───── INPUT DATA ─────

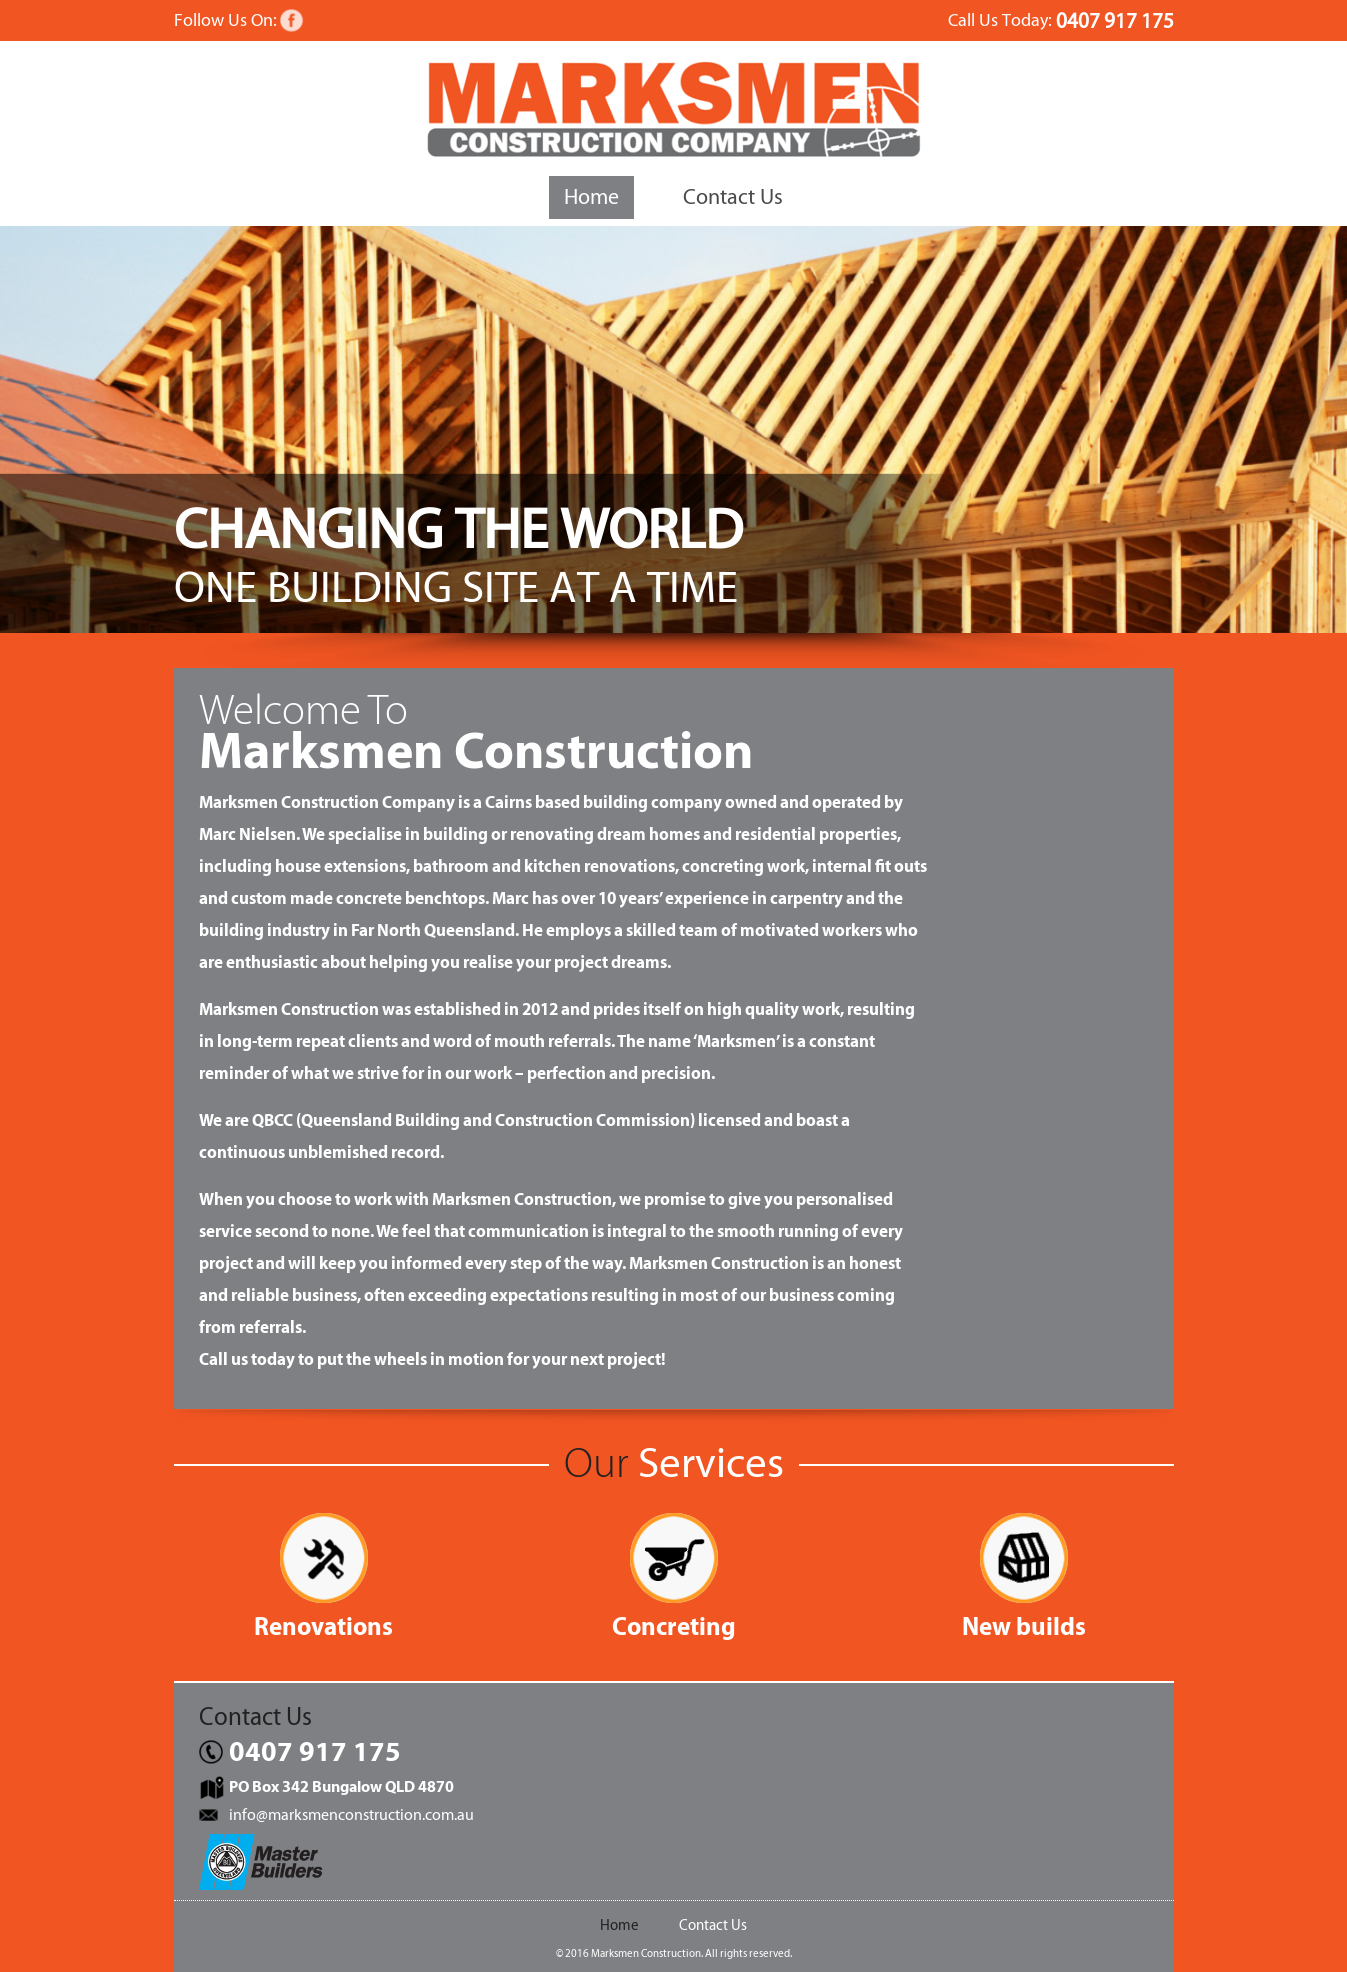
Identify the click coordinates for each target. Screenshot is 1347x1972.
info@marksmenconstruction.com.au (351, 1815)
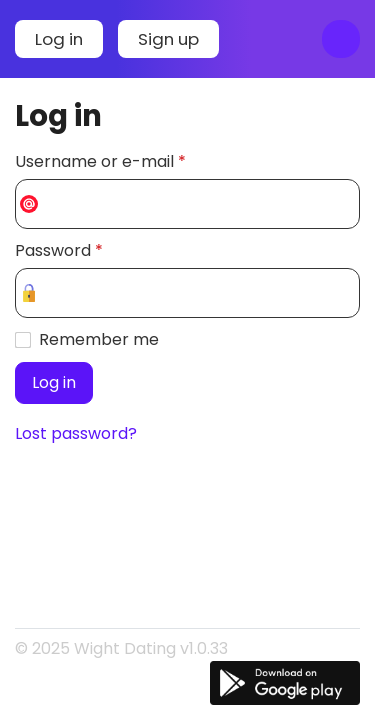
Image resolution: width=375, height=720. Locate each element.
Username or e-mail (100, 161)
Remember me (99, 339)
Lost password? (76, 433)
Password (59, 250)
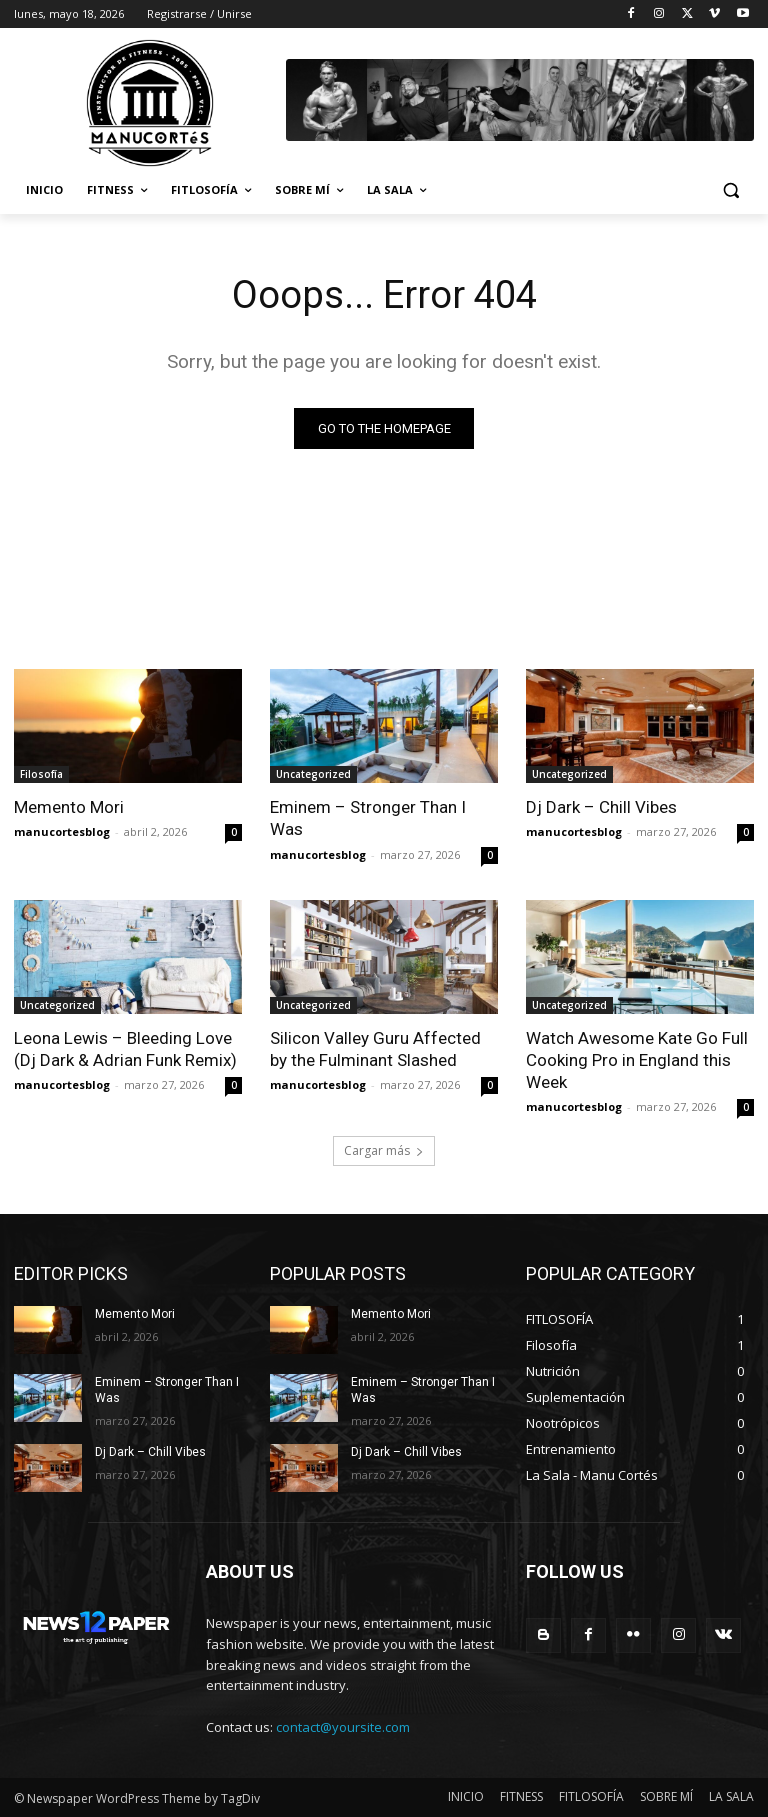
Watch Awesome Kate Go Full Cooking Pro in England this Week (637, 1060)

─────
───── INPUT DATA ─────

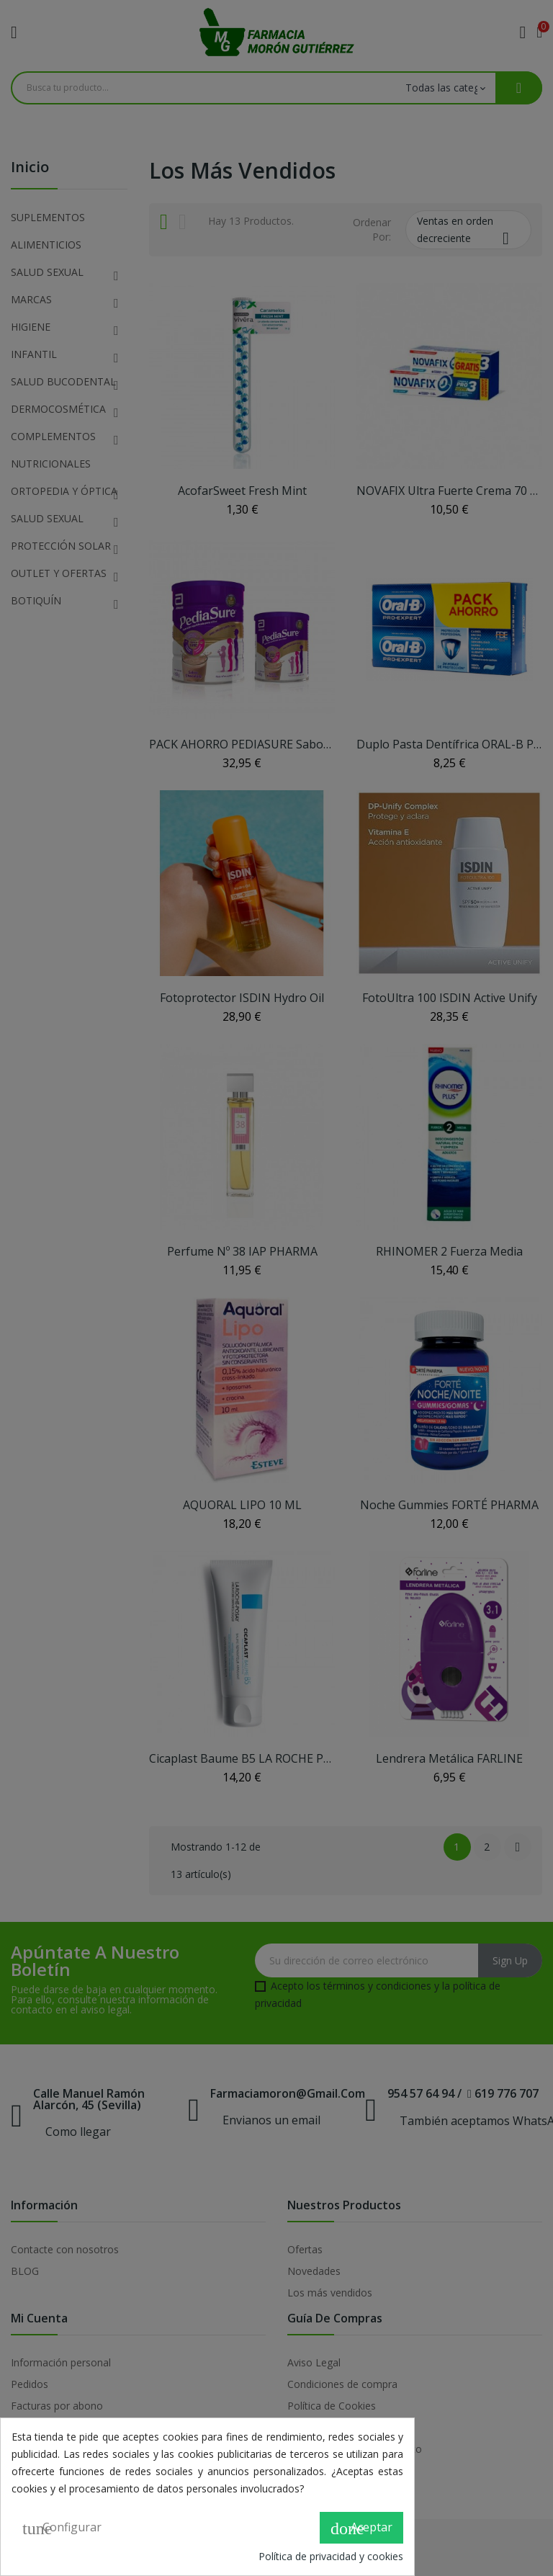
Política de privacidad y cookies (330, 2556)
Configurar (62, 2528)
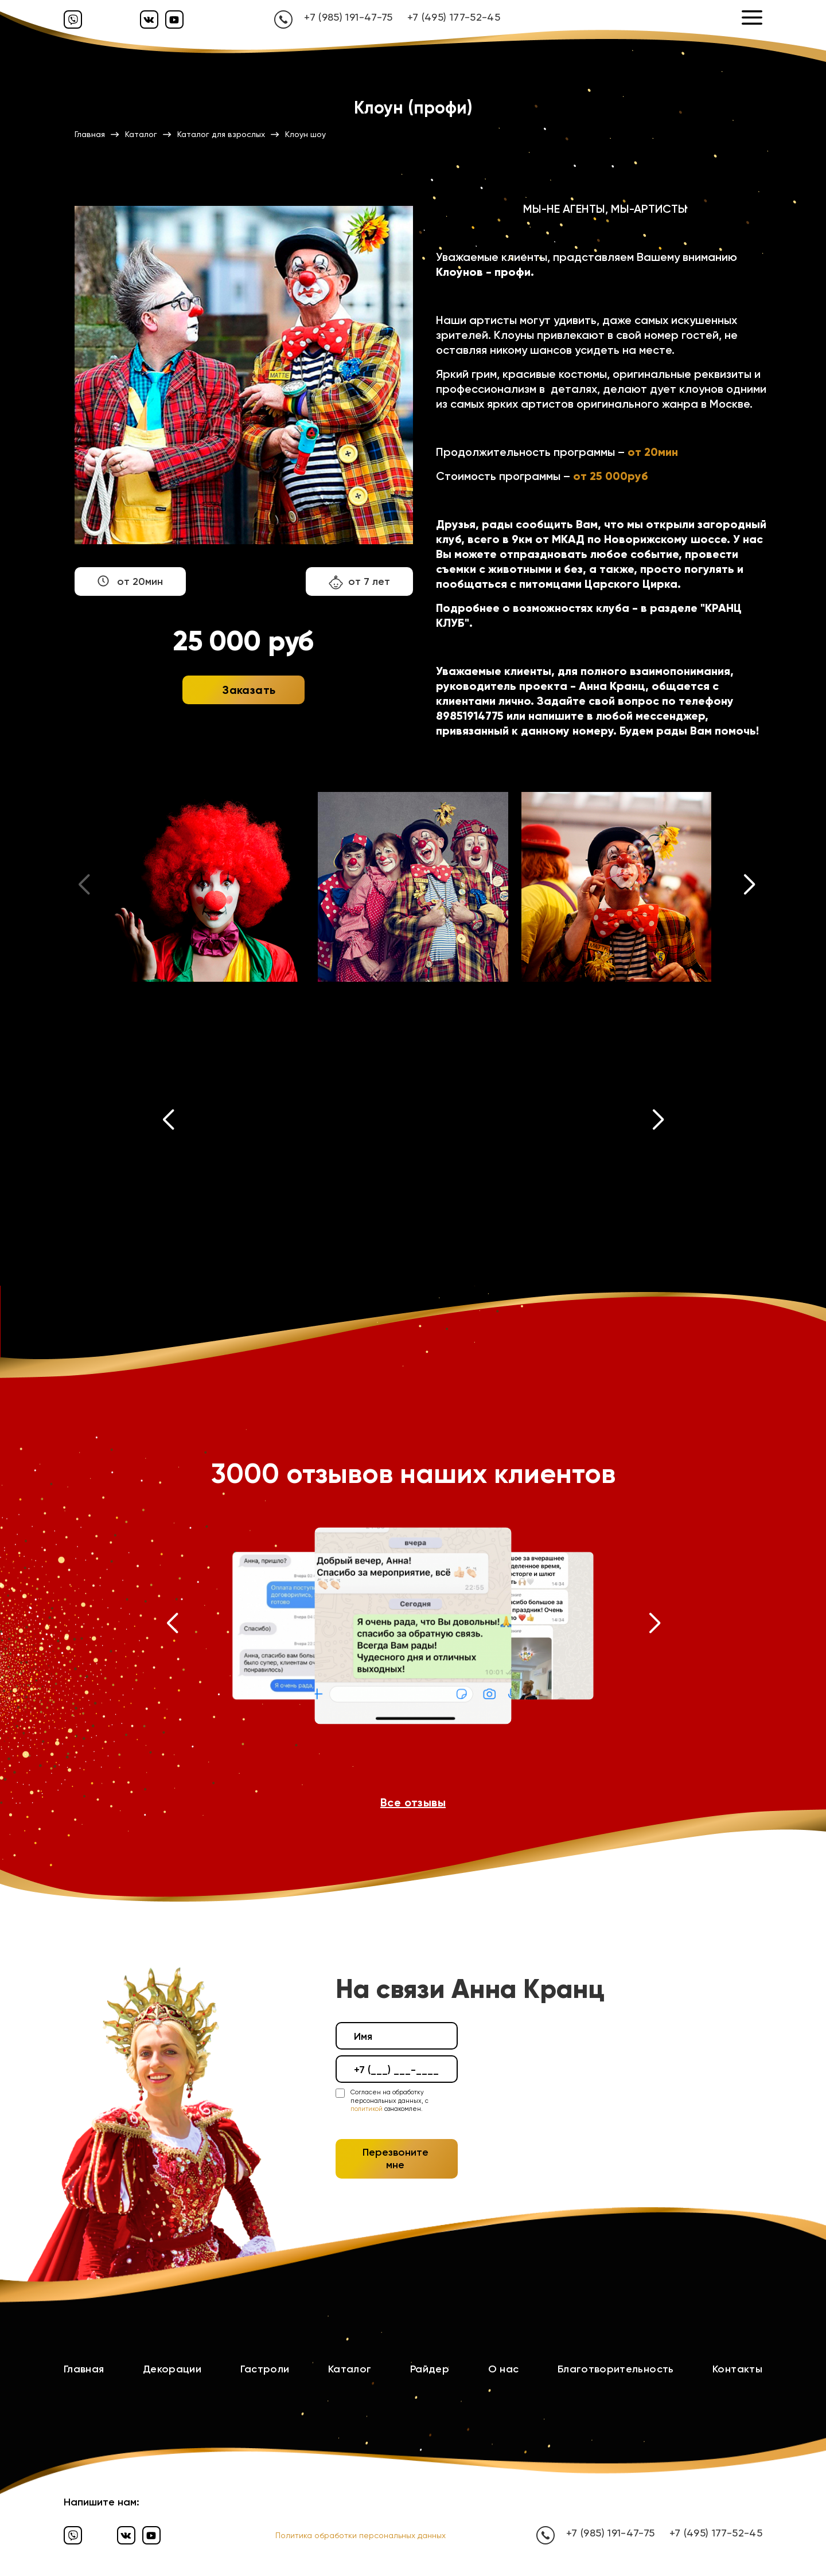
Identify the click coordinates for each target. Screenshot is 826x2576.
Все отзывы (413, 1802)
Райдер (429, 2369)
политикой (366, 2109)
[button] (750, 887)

─────

** SET PROBLEM **
Please copy the records word for word, from the line with "Screenshot is 1347x1972." to the line with "Password (59, 250)", including both of those lines. Leave the pictures out of your copy.

** WRITTEN RESPONSE **
Identify the click coordinates for each target. Screenshot is 1347x1972.
info@marksmenconstruction.com.au (351, 1815)
Image resolution: width=375, height=720. Locate each element.
Username or e-mail (100, 161)
Remember me (99, 339)
Lost password? (76, 433)
Password (59, 250)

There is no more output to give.